Git Cheetsheet

Author

Mariana Montes

Reference cheatsheet (or as it going, reference manual) for using Git(Hub) with the course project. All the code starting with git should be typed in the (Git Bash) Terminal.

Requirements

This cheatsheet assumes you already have a url for a remote repository in the mclm2022 organization.

In other projects, you could use the url of another remote repository.

It also assumes you have installed R, RStudio and Git.

If you have already set up your project and repository, you may skip Section 1. Section 2 goes over the basic workflow you might do any time you work on your project, whereas Section 3 delves into the particular workflow when working with branches. Finally, Section 4 goes over the main technical terms (but do tell me if you’d like me to add any other) and Section 5 will collect common issues that you’ve reported.

1 Set-up from scratch

1.1 Create an R project that is also a git repository.

Three screenshots of dropdowns and dialog boxes in R Studio as you create an R project.

When you start an R project in R Studio, check the box that says “Create a git repository”.

Final dialog box when creating an R project; the choice to create a git repository is highlighted.

Warning

If you don’t see the box, you probably still have to install Git!

If you created an R project that is not a Git repository, you can still turn it into one with usethis::use_git(). When an R project is also a Git repository, you will see a “Git” tab.

# install.packages("usethis") # if not installed
usethis::use_git()

1.2 Stage and commit

A freshly created R project + git repository has two files: the “{project-name}.Rproj” file that indicates that it’s an R project, and the “.gitignore” file that tells Git which files not to track.

By setting up a git repository in an R project folder, “.gitignore” is automatically populated with types of files that should be ignored:

# .gitignore
.Rproj.user
.Rhistory
.RData
.Ruserdata

In order to start up with git, you need to commit the files. Before committing, you need to stage the files you wish to commit. In other words, staging states which files you want to keep track of, and committing takes a snapshot of their current state.

git add .
git commit -m "first commit"

We stage with git add; git add . stages all files. Eventually you might want to only stage some of them, e.g. specific folders or files; in that case you type git add my-file.txt or git add some-folder.
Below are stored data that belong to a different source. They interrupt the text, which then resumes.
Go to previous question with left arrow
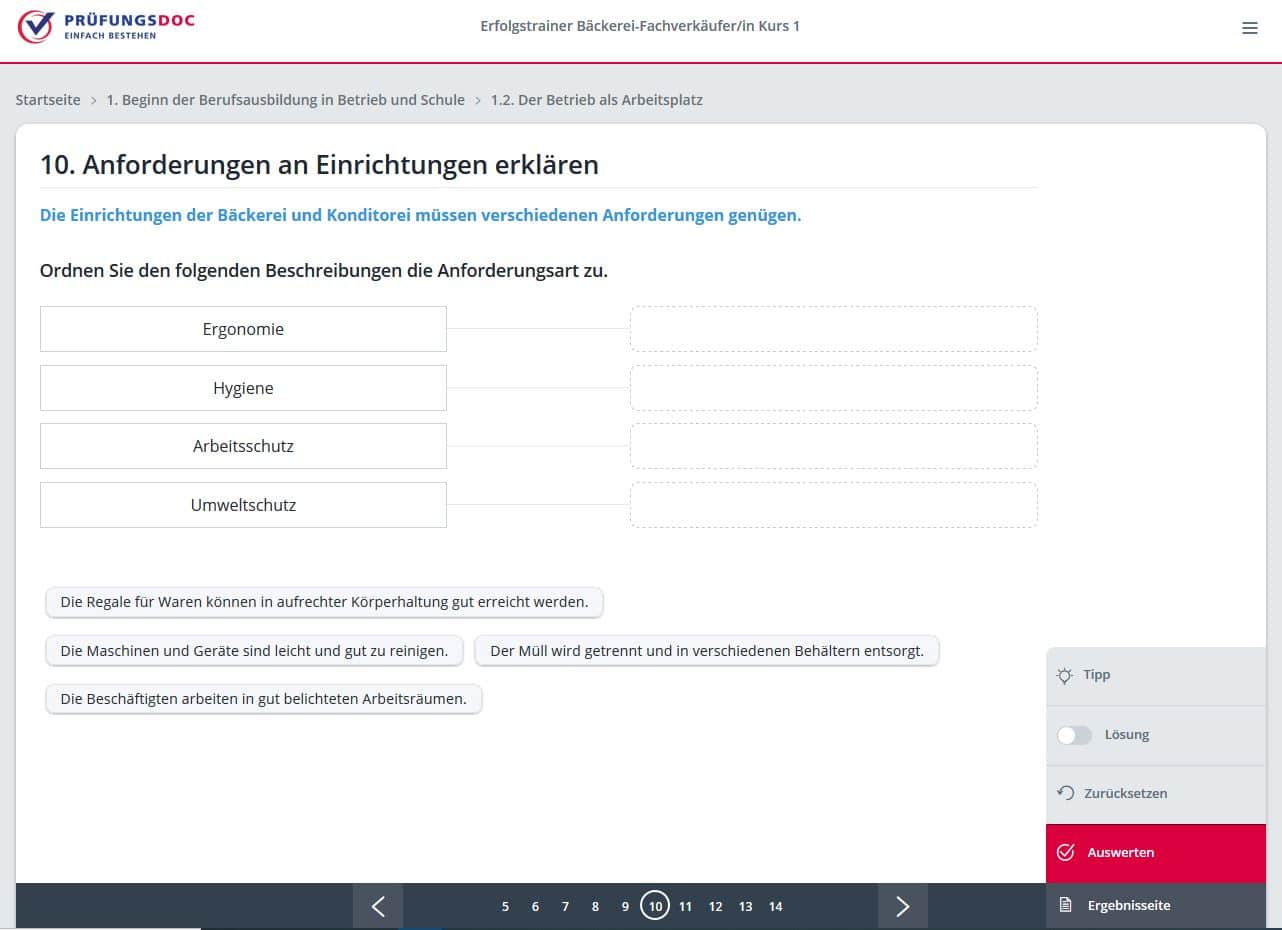 tap(378, 906)
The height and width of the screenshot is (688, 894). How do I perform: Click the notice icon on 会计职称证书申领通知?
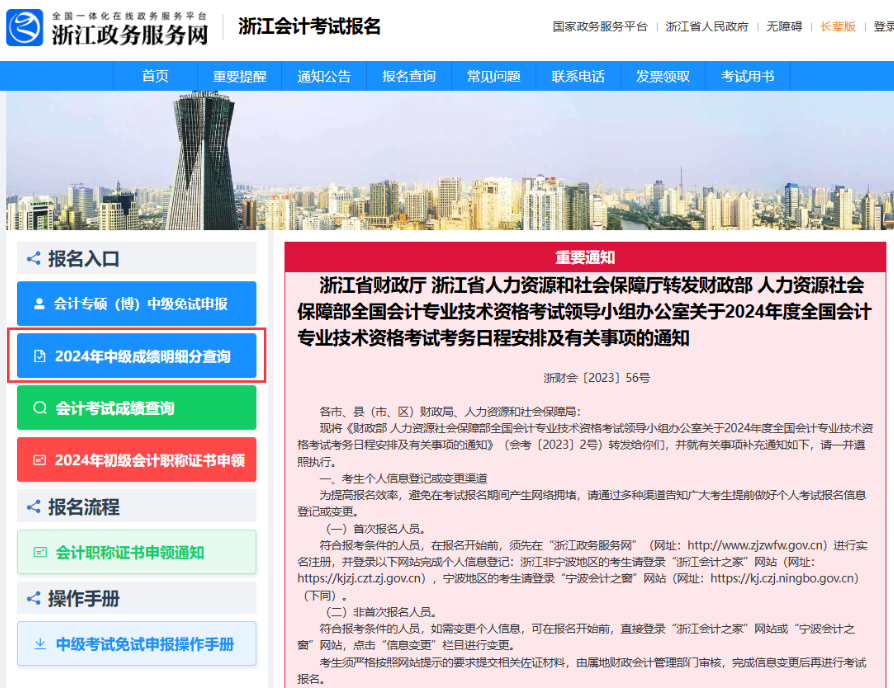click(x=39, y=551)
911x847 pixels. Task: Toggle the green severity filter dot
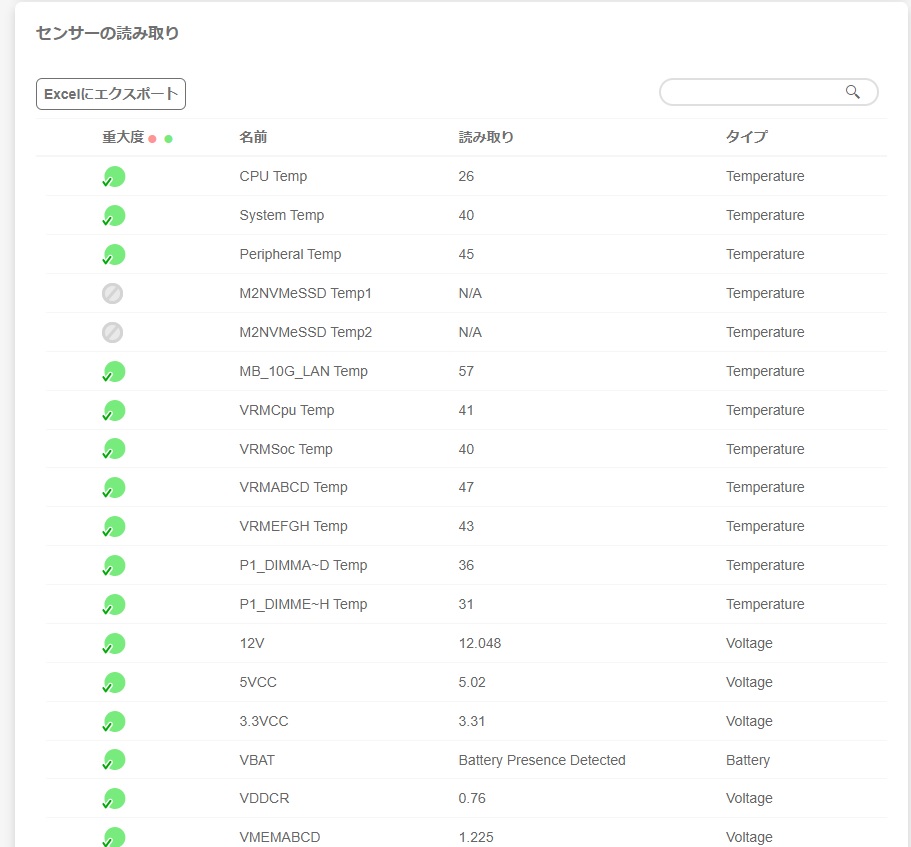(168, 139)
With git commit we take a snapshot of all the staged files; -m indicates that the following text (in quotation marks) is the commit message. This message should be a short description of the change you’re taking a snapshot of.

1.3 Connect to the remote

The next step after committing changes, if you want online backup or to submit something, is to push. This uploads the current commits to the remote repository, i.e. the url you received. However, first we have to tell git what that url is. Suppose that your url is https://github.com/mclm2022/montes.git (It will not be montes), then you write the following:

git remote add origin https://github.com/mclm2022/montes.git

This has set the url as a remote destination called origin. You could also add a different remote, e.g. a repository in your private account, with a different name.

1.4 Push changes

Finally we can push the changes. Normally, git push will suffice. This first time, we indicate that the default remote location is origin and that we push the main branch, creating a main branch in the remote if it doesn’t exist.

If your main branch is not called main (but maybe master), we first rename it (with the first line below).

git branch -M main
git push -u origin main
Errors in pushing

If you did not commit changes yet, there is nothing to push! You will get an error. Make sure you have committed something!
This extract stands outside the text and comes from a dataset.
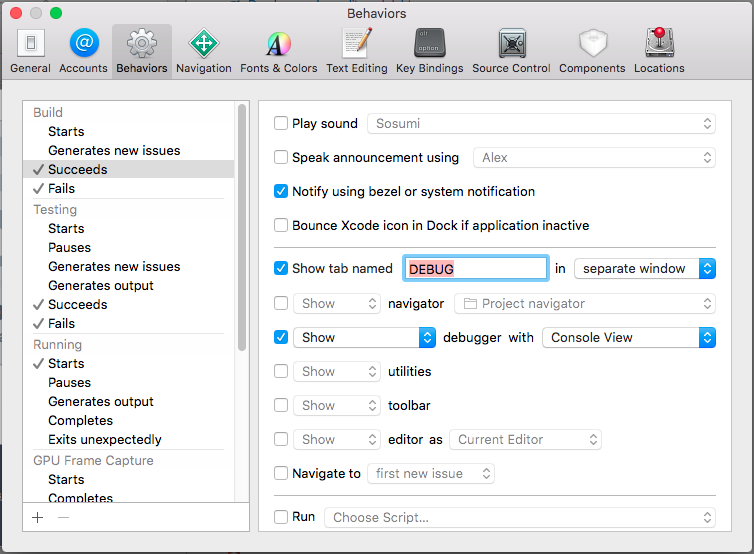This screenshot has height=554, width=754.
Task: Click the plus button to add behavior
Action: point(38,517)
If you have never done something like this in R Studio, you will also be asked to identify yourself and/or log in to GitHub. Just follow the instructions on the Terminal :)

2 Daily workflow

For the purposes of this cheetsheet we’ll assume that all the changes happen in your local computer. That means that your local repository will be always more up-to-date than the remote, and that there will be nothing in the remote that was not tracked in the local version.

Before/after each step, it can be useful to run git status, which will let you know:

  • In which branch you are working.

  • Which files, if any, are yet to be staged. (=you have to run git add)
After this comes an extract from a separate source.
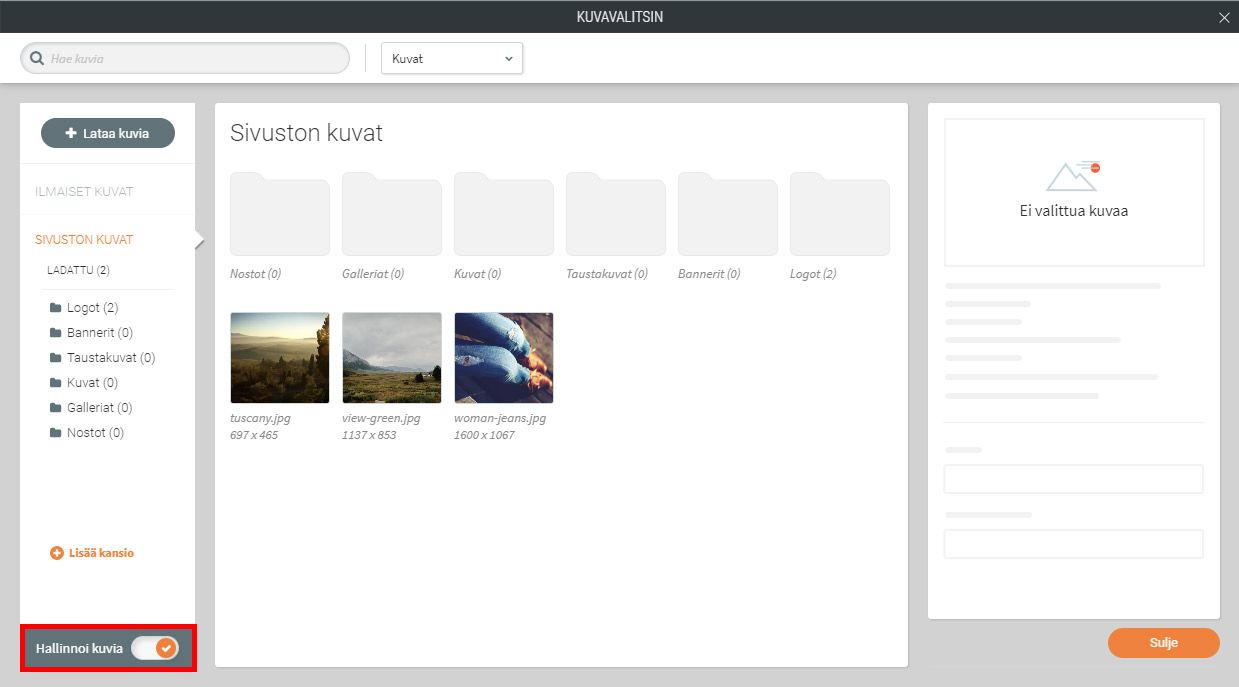Click the Hae kuvia search field
This screenshot has height=687, width=1239.
click(x=195, y=58)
  • Which files, if any, have been staged and are waiting to be committed. (=you have to run git commit)

  • How many commits you have that have not been pushed to the remote yet. (=you’ll have to run git push)

2.1 Work on your local version.

Write code, write your Quarto file, whatever you want.

2.2 Stage the changes you will want to commit.

Here you can select which files you want to keep and discard changes you’re not interested in! You’re just letting git know what it will have to track.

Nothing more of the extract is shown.